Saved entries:

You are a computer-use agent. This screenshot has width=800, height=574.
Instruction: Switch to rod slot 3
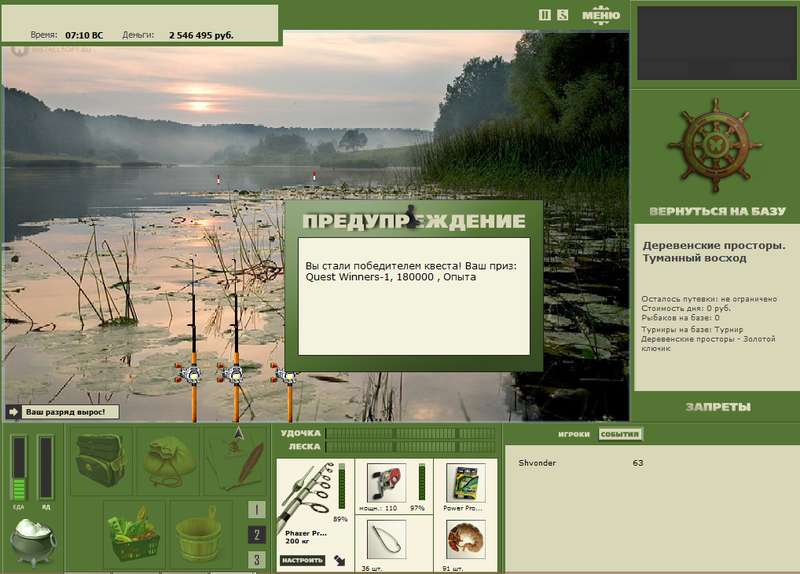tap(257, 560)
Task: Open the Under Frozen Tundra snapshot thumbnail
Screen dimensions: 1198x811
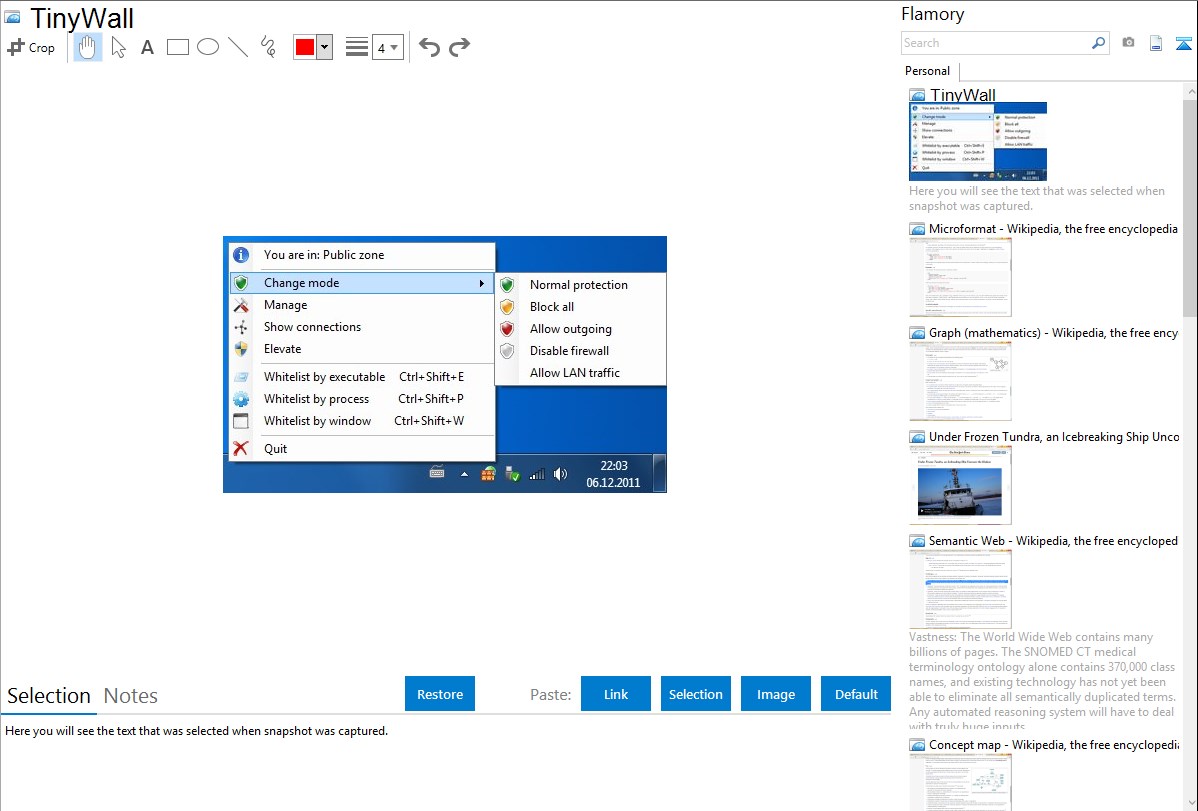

- What you will do
Without carrying over any picture, retype the records above word for word.

- Output of the task
You are a computer-use agent. This screenshot has width=800, height=574.
Instruction: Switch to rod slot 3
tap(257, 560)
Task: Open the Under Frozen Tundra snapshot thumbnail
Screen dimensions: 1198x811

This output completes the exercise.